THE SUMMER TREE by Guy Gavriel Kay

“There’s been no rain, Diarmuid said.”

“That’s true.” There was silence. A light breeze had finally come up to cool the evening.

“Have you noticed the moon?” Paul asked, leaning on the parapet.

Kevin nodded. “Larger, you mean? Yes, I did. Wonder what effect that has?”

“Higher tides, most likely.”

“I guess. And more werewolves.”

Schafer gave him a wry look. “I wouldn’t be surprised. Tell me, what did you think about that business back there?”

“Well, Loren and Diarmuid seem to be on the same side.”

“It looks that way. Matt’s not very sure of him.”

“Somehow that doesn’t surprise me.”

“Really. What about Gorlaes? He was pretty quick to call in the marines. Was he just following orders, or—”

“Not a chance, Paul. I saw his face when Diarmuid made us guest-friends. Not happy, my friend.”

“Really?” Schafer said. “Well, that simplifies things at least. I’d like to know more about this Jaelle, though. And Diarmuid’s brother, too.”

“The nameless one?” Kevin intoned lugubriously. “He of no name?”

Schafer snorted. “Funny man. Yes, him.”

“We’ll figure it out. We’ve figured things out before.”

“I know,” said Paul Schafer, and after a moment gave a rare smile.

“Oh, Romeo, Romeo, wherefore art thou Romeo?” came a plaintive cry from off to their left. They looked over. Kim Ford, languishing for all she was worth, swayed towards them from the next balcony. The leap was about ten feet.

“I’m coming!” Kevin responded instantly. He rushed to the edge of their own balcony.

“Oh, fly to me!” Kimberly trilled. Jennifer, behind her, began almost reluctantly to laugh.

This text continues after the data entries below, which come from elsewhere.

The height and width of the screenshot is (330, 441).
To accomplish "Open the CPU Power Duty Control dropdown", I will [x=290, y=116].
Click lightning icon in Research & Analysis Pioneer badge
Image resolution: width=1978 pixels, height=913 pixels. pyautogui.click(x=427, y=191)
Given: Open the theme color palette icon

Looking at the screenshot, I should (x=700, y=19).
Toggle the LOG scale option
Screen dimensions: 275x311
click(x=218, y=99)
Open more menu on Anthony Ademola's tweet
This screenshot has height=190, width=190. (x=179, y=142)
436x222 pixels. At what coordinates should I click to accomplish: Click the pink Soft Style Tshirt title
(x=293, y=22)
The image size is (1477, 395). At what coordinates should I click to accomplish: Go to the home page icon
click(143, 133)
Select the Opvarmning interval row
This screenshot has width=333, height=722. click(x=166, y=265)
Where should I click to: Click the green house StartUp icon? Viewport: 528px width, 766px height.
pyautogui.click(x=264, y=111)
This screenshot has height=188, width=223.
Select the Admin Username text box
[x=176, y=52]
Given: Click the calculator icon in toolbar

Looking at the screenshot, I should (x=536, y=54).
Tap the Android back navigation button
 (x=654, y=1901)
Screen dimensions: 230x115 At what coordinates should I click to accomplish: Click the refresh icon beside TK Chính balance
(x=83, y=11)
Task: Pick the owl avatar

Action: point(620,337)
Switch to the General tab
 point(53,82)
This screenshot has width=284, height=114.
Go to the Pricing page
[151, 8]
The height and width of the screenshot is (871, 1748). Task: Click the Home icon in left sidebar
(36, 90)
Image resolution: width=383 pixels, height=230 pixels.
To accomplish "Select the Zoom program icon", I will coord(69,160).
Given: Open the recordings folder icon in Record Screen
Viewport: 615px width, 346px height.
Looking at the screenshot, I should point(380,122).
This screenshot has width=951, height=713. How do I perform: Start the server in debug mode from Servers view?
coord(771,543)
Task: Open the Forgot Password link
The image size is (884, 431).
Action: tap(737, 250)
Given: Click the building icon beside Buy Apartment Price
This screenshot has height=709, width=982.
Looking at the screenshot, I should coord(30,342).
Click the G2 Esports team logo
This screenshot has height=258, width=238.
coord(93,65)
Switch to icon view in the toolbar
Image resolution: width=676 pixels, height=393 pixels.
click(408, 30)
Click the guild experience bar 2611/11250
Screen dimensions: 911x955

“I’m coming!” Kevin repeated, ostentatiously limbering up. “You two all right there?” he asked, in mid-flex. “Been ravished yet?”

“Not a chance,” Kim lamented. “Can’t find anyone who’s man enough to jump to our balcony.”

Kevin laughed. “I’d have to do it pretty fast,” he said, “to get there before the Prince.”

“I don’t know,” Jennifer Lowell said, “if anyone can move faster than that guy.”

Paul Schafer, hearing the banter begin, and the laughter of the two women, moved to the far end of the balcony. He knew, very well, that the frivolity was only a release from tension, but it wasn’t something to which he had access any more. Resting his own ringless, fine-boned hands on the railing, he gazed out and down at the denuded garden below. He stood there, looking about him, but not really seeing: the inner landscape demanded its due.

Even had Schafer been carefully scanning the shadows, though, it is unlikely that he would have discerned the dark creature that crouched behind a clump of stunted shrubs, watching him. The desire to kill was strong upon it, and Paul had moved to within easy range of the poison darts it carried. He might have died then.

But fear mastered bloodlust in the figure below. It had been ordered to observe, and to report, but not to kill.

So Paul lived, observed, oblivious, and after a time he drew a long breath and lifted his eyes from sightless fixation on the shadows below.

To see a thing none of the others saw.

High on the stone outer wall enclosing the garden stood an enormous grey dog, or a wolf, and it was looking at him across the moonlit space between, with eyes that were not those of a wolf or a dog, and in which lay a sadness deeper and older than anything Paul had ever seen or known. From the top of the wall the creature stared at him the way animals are not supposed to be able to do. And it called him. The pull was unmistakable, imperative, terrifying. Looming in night shadow it reached out for him, the eyes, unnaturally distinct, boring into his own. Paul touched and then twisted his mind away from a well of sorrow so deep he feared it could drown him. Whatever stood on the wall had endured and was still enduring a loss that spanned the worlds. It dwarfed him, appalled him.

And it was calling him. Sweat cold on his skin in the summer night, Paul Schafer knew that this was one of the things caught up in the chaotic vision Loren’s searching had given him.